Art Haus Berlin: review and interview

“The Artist Statement. It is a good exercise but it’s painful. It’s a brain muscle. And I have to do it all the time.”
-S. Pesot

Art: Sebastien Pesot in “It is Already Tomorrow”

Canadian artist, Sebastien Pesot turn on his own artist statement. Cutting the text up, roughing the paper, slicing a video performance to pieces then mashing it together. Against the inner turmoil and angst of this post-punk work, a short simple performance makes a statement with a smile. Pesot puts himself literally inside the artwork pulling a tension between the screen, object and his body.

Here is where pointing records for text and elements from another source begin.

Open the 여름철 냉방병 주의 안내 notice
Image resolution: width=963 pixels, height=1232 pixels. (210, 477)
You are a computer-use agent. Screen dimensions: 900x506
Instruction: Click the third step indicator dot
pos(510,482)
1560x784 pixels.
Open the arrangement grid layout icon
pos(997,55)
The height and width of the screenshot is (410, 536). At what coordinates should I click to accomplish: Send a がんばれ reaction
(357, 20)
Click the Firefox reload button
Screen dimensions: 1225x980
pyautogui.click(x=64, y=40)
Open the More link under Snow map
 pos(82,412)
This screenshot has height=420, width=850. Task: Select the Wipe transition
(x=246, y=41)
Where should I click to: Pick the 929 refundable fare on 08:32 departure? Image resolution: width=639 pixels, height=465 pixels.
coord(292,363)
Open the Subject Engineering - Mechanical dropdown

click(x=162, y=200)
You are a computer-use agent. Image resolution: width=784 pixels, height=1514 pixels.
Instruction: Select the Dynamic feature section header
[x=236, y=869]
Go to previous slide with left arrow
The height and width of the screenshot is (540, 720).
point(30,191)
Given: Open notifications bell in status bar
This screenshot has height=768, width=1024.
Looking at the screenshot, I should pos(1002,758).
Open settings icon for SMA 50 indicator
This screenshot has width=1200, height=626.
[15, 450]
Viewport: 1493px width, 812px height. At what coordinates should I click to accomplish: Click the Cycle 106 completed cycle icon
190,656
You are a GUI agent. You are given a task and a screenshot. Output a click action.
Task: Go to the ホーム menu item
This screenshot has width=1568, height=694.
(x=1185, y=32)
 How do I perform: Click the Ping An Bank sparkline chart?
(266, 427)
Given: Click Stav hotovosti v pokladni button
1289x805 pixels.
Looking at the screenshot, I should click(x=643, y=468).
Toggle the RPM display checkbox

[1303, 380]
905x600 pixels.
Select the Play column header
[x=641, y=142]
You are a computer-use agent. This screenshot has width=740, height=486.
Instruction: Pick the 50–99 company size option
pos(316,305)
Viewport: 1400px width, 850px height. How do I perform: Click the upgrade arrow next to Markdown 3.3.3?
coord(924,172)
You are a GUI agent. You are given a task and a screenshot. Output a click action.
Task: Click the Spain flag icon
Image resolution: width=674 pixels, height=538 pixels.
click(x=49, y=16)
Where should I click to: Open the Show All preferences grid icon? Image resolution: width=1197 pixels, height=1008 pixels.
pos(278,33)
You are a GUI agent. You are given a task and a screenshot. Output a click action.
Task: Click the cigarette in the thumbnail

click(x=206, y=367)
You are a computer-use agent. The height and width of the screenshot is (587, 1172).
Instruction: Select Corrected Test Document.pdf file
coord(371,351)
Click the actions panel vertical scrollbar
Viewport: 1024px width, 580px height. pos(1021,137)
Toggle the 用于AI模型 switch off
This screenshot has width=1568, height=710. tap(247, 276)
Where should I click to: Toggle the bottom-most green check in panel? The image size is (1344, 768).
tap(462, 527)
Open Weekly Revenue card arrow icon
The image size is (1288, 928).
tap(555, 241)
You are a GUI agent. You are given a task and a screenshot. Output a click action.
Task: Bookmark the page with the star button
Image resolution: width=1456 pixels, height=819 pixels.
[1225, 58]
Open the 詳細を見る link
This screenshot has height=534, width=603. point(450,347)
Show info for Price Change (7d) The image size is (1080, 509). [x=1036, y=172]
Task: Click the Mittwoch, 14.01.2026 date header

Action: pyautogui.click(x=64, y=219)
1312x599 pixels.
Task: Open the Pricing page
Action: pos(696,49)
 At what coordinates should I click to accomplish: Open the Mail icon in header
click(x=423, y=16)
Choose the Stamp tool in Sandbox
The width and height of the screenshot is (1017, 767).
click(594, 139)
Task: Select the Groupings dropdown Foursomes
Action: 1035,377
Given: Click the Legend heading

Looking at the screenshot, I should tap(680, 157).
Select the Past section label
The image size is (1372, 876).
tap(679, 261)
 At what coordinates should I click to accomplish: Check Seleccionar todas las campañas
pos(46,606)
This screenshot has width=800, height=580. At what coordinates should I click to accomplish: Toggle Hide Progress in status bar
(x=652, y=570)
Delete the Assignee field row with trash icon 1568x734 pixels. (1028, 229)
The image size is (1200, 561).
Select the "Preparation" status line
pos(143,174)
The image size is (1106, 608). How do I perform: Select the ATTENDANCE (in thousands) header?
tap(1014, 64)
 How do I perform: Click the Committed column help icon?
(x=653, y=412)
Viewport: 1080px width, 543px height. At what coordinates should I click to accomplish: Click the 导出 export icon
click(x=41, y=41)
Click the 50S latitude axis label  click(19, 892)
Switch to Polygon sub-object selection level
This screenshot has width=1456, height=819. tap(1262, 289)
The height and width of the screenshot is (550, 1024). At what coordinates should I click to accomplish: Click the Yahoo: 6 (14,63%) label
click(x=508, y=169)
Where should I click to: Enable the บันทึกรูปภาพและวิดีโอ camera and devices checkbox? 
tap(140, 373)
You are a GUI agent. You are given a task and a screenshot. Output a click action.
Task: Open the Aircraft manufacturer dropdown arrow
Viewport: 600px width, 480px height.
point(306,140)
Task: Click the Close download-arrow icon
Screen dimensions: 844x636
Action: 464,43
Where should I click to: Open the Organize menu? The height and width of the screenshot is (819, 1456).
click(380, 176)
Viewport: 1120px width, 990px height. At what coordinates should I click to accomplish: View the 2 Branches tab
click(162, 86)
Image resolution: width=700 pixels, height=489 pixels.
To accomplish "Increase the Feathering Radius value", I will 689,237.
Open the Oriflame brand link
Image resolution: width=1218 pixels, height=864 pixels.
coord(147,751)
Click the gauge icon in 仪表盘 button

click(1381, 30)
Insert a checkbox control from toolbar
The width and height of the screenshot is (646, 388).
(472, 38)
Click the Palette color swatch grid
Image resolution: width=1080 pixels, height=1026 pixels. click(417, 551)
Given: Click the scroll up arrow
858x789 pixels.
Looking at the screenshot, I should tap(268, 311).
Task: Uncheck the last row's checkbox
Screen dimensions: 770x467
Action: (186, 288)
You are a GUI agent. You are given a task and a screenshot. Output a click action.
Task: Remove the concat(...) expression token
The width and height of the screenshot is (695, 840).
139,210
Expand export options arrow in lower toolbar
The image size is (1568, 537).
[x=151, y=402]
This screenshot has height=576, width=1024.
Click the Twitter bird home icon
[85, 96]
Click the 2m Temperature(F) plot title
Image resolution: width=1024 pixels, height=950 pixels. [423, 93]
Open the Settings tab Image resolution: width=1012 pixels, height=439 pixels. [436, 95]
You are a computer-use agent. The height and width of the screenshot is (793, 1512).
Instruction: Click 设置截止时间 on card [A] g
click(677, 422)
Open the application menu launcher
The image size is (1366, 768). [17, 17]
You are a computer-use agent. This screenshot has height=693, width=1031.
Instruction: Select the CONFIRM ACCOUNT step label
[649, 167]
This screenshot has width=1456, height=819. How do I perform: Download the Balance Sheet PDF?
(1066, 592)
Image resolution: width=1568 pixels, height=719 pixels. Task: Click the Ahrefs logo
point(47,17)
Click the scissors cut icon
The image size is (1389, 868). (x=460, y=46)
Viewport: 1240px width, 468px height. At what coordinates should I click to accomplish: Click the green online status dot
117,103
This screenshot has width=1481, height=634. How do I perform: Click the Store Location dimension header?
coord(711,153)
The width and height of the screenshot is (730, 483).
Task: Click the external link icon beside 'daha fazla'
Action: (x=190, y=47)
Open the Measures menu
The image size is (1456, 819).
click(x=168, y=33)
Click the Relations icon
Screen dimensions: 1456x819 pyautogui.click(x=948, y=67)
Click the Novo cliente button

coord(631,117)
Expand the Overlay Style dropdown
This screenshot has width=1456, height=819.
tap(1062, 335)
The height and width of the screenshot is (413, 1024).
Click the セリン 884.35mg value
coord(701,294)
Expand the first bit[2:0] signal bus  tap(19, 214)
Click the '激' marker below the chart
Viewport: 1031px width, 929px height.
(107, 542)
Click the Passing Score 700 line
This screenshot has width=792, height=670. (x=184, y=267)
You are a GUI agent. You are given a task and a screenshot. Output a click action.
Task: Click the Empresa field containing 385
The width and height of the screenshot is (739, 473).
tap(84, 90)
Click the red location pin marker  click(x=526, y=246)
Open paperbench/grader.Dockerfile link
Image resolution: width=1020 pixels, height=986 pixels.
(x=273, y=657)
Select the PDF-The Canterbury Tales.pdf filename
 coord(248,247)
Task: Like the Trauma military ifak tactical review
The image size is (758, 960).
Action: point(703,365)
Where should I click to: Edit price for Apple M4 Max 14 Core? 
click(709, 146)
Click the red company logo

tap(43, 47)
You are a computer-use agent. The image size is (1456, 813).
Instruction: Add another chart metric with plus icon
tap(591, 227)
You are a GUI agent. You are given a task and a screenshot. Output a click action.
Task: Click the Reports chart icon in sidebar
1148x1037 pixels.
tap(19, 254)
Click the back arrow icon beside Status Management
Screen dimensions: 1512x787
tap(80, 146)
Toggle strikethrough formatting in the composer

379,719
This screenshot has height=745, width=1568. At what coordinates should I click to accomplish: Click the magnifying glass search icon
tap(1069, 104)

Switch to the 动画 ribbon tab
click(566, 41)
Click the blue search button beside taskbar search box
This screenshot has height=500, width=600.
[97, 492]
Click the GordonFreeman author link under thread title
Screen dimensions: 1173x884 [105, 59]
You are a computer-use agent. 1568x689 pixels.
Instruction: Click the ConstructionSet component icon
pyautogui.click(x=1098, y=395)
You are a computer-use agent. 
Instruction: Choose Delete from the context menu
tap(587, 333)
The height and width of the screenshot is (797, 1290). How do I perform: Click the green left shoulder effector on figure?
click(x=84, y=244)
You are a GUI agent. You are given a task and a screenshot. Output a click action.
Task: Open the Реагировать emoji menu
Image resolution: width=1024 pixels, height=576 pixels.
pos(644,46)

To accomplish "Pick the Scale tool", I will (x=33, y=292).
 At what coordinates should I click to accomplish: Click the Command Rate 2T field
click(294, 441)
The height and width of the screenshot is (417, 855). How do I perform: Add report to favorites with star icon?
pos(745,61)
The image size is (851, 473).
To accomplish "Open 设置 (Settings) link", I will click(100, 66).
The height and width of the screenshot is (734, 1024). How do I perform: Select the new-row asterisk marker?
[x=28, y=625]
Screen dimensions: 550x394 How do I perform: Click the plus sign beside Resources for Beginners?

“Before I was shooting video and watching the world and putting and editing all into that screen, that space. And then, I just switched the camera. And then start to shoot at my actions. Which was surprising, because I’m not as interesting as the world, I’m just a guy again. And the world has so much more than me. It caused a very big change in the way I work, to shoot at me and then to not just think inside the box or the screen. It was at the same moment/time that I started to use performance as well as video.” -S. Pesot

The white cube gallery has a tendency to highlight the artist statement as a primary point of access into the artist’s work. These words become such an important component of the work; revisited and revised through the artist’s career. Should then authors illustrate their own book covers? Some artists are ambidextrous with images and words. But at Kreuzberg Pavillon, this gallery is not square and the walls are black (not white). Is punk really dead?